Where Can I Find Free Online Physics Courses?

Knowledge of physics is essential to understanding how the universe behaves and the natural forces around us. Many universities, including the Massachusetts Institute of Technology and Tufts University, offer free online physics courses, which can help you explore the complex theories and fundamental principles of this natural science. Schools offering Biology degrees can also be found in these popular choices.

What You Need to Know

Free, non-credit physics courses are available online at both introductory and advanced levels. You could find courses in areas such as nuclear physics, thermodynamics, astrophysics, quantum physics and meteorology through highly respected universities. You may find that your course includes a combination of optional readings, video lectures, lecture notes, assignments, projects and exams. Some classes also include materials that were provided to on-campus students, such as study kit to access a physics online tutorial, as well as lessons that required student participation. But you won't have access to such materials or to the professor and other students for these free courses.


Massachusetts Institute of Technology (MIT)

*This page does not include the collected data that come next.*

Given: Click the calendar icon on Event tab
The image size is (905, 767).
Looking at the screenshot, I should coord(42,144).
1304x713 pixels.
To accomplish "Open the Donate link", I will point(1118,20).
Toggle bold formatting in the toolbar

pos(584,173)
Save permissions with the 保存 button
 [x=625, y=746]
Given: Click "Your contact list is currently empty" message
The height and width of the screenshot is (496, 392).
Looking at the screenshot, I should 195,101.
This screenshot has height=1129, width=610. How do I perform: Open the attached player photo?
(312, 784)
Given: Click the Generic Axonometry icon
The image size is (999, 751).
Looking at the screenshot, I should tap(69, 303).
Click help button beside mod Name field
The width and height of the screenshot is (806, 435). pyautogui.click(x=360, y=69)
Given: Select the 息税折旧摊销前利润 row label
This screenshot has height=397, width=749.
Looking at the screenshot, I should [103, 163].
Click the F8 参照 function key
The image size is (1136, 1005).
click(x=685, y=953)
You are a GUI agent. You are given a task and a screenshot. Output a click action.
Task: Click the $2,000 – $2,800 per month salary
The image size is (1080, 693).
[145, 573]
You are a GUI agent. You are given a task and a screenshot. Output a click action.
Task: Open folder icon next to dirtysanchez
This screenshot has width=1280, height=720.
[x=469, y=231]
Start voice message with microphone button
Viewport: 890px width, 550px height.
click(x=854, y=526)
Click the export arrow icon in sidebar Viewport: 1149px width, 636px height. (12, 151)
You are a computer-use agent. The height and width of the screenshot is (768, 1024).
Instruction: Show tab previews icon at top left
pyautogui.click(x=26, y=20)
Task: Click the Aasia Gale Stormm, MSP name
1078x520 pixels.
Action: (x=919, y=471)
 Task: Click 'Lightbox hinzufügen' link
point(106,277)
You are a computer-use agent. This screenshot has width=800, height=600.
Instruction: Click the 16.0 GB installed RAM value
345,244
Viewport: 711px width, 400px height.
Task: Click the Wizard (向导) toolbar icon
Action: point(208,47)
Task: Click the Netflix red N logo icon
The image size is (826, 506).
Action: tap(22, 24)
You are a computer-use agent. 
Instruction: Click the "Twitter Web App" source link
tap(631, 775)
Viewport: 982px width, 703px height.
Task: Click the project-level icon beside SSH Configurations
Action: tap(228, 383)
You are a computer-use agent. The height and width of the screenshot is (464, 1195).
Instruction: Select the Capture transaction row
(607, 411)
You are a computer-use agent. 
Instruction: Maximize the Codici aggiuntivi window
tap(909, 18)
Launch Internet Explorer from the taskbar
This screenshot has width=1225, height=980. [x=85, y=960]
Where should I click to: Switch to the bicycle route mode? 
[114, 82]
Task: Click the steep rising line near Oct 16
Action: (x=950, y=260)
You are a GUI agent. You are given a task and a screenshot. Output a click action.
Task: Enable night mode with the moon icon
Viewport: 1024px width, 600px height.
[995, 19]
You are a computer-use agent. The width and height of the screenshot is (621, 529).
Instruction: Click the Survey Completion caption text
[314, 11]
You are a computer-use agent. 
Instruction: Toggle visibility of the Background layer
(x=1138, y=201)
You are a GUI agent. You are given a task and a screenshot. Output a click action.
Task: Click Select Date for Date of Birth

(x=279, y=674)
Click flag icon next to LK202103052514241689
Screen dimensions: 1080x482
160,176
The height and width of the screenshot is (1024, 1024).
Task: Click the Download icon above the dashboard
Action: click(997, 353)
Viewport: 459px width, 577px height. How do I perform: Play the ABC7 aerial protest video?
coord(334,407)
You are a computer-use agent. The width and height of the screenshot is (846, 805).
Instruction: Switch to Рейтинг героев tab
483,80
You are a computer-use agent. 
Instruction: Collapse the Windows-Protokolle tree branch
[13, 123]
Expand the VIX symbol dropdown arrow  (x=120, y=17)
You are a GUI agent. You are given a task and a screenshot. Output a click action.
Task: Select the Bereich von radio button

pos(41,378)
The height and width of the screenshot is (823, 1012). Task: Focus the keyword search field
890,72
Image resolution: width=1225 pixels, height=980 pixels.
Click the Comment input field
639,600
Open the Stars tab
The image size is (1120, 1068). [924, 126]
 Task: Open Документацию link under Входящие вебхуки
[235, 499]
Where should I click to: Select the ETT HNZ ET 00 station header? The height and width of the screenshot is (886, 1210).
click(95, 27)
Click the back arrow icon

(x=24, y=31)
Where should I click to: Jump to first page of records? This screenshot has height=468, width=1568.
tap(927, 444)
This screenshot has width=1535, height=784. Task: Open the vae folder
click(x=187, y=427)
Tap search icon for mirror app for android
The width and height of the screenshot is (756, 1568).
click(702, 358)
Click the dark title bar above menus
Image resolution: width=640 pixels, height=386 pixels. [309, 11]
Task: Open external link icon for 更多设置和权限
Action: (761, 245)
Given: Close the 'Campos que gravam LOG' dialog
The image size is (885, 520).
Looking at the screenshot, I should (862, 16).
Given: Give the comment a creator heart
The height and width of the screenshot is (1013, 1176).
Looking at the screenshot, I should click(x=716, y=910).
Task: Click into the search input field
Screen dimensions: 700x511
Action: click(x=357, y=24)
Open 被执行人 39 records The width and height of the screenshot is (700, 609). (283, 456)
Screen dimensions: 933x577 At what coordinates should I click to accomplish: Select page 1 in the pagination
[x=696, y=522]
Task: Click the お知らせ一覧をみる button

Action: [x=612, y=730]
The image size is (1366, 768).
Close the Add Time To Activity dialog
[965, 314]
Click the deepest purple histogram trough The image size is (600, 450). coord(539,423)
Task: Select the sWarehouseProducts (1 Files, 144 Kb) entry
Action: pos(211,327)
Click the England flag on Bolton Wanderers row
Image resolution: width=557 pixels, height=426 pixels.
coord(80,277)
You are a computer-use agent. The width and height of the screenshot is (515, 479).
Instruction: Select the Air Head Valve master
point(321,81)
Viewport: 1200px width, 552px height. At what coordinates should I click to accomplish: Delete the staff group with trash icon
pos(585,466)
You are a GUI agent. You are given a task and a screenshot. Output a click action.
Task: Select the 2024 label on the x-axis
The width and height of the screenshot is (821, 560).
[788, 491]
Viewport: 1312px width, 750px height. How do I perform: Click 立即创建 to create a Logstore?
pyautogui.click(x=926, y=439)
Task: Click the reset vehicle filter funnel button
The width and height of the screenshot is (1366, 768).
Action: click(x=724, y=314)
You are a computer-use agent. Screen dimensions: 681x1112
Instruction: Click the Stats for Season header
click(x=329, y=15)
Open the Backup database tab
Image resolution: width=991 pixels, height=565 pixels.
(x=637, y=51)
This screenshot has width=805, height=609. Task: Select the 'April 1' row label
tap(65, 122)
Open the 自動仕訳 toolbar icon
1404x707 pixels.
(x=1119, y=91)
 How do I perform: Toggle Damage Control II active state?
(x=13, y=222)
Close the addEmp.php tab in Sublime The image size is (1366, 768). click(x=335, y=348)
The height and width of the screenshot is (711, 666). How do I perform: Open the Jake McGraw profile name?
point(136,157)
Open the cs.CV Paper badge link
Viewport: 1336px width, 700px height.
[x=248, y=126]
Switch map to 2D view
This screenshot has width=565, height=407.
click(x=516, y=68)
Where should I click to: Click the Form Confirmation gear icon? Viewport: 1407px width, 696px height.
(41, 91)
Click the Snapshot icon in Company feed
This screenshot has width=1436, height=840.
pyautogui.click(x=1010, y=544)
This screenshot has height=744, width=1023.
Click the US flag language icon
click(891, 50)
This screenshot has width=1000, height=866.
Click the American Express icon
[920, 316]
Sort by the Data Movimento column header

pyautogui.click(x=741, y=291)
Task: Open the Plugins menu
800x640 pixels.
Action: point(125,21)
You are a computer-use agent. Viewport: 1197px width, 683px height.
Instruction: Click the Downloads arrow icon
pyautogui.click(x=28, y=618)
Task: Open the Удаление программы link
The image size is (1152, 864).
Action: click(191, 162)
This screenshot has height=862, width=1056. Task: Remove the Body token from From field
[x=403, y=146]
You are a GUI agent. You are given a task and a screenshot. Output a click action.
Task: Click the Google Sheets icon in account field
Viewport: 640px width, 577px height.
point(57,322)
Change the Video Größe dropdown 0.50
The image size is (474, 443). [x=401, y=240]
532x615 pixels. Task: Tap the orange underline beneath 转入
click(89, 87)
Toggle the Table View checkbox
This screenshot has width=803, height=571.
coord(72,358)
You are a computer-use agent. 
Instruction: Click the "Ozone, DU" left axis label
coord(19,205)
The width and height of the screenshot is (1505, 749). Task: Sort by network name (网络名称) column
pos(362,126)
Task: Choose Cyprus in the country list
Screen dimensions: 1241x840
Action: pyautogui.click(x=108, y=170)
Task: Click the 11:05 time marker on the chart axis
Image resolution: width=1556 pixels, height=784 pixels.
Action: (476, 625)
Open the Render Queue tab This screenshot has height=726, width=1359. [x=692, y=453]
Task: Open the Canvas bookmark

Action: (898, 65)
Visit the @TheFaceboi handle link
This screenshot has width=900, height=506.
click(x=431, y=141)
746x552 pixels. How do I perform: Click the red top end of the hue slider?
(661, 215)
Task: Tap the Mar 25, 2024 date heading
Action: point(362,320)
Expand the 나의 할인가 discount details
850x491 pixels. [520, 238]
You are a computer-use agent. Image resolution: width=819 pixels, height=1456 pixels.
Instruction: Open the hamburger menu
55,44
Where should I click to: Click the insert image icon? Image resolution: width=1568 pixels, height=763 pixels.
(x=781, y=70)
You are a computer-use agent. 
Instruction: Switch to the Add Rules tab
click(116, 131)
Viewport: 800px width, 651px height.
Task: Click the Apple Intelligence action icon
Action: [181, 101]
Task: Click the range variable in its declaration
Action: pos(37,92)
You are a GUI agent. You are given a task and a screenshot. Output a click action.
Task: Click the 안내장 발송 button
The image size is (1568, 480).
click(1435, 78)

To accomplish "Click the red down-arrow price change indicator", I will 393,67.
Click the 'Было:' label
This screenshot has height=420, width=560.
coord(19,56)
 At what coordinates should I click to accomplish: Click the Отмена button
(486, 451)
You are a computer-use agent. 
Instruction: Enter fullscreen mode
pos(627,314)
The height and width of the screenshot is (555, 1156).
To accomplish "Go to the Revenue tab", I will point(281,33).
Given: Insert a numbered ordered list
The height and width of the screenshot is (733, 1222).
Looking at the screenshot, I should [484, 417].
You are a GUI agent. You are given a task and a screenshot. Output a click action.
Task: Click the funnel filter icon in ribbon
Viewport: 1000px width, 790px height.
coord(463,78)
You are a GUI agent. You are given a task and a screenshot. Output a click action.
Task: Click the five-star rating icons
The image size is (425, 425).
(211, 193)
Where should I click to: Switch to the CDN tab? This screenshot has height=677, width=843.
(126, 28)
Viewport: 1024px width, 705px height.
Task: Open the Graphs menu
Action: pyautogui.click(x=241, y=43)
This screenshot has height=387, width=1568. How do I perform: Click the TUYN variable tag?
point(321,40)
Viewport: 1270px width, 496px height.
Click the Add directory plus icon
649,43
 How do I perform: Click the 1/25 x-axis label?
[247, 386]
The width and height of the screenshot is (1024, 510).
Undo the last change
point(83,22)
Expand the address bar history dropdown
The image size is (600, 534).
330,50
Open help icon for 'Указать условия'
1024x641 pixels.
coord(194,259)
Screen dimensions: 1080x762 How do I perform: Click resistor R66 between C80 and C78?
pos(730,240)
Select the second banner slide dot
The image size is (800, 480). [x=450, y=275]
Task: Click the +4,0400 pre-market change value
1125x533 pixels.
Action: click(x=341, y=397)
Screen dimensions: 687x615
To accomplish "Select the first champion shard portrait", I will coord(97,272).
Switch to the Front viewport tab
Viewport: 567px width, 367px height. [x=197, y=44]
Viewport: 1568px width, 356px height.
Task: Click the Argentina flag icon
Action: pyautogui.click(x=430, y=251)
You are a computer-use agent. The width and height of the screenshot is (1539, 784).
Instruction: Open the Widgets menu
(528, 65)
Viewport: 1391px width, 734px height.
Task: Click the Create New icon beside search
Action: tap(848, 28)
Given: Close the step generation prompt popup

MIT offers a number of physics courses. Two of these courses you can study for free were once taught to undergraduate students on campus. Courses include a Web syllabus, lecture notes, assignments, and exams in individual files. You can also download these OpenCourseWare (OCW) materials as a zip file for offline use.

Physics I

This non-credit was initially taught in Fall 2003. The course is the first in a 3-part series. The course centers around topics that deal with gravity.

What Topics Are Included?

The course discusses many elements of physics, including forces and equilibrium, conservative forces, particle dynamics and universal gravitation. The materials include 36 sets of lecture notes and blackboard images on various physics topics, such as geometry of motion, uniform circular motion, energy curves and relativistic momentum.

What Materials Will I Need?

One required textbook is listed in the course syllabus, along with an optional study guide. You will need a program capable of viewing Portable Document Format (PDF) files to access the lecture notes, assignments, exams and solutions.

What Assignments Will I Complete?

The materials include 14 assignments, which combine problems and solutions in separate PDF files. Three exams with solutions are also included as PDFs.

Statistical Physics I

This undergrad course was taught to on campus learners in the spring of 2013 by Professor Thomas Greytak. The course features information on types of physical phenomena, statistical mechanics, probability and other physics topics.

What Topics Are Included?

There are 22 lecture topics that are covered in this course, which include random variables, thermodynamics, entropy and quantum mechanics. Completion of three prerequisite courses that deal with vibrations and waves, differential equations, and quantum physics are recommended, but not required.

What Materials Will I Need?

The syllabus lists several recommended textbooks you can purchase. In addition, there are PDF links to a number of reading materials and slides. You will need a PDF readers, such as Adobe Acrobat Reader, to view files.

What Assignments Will I Complete?

Assignments are included in the 11 sets of lecture notes, and both the problems and solutions are available on the website in PDF files. You will also complete two exams and the practice exams for each, in addition to a practice final exam. PDF links to exams from previous years are also included.

Tufts University

Tufts University offers an Introduction to Modern Physics undergraduate course that was originally taught to students in fall 2004. The course highlights advances in the field of physics over the last century. Lectures and slides as well as a syllabus, exams and assignments are provided.

What Topics Are Included?

Relativity and quantum mechanics are covered as well as information on atom structure and mathematical implementation. The materials include 19 lecture topics on physics principles, including discussions of quantum physics, diatomic molecules, wave functions and general relativity.

What Materials Will I Need?

The course syllabus lists one required textbook and two optional reading recommendations. You will also need a computer program - such as Adobe Acrobat Reader - that allows you to view PDF files in order to access the exams, quizzes and lecture slides.

What Assignments Will I Complete?

Each of the 19 lectures includes an assignment. You will also complete three exams in addition to a practice and final exam. The solutions to the exams are provided on the website, allowing you to self-test and check your answers.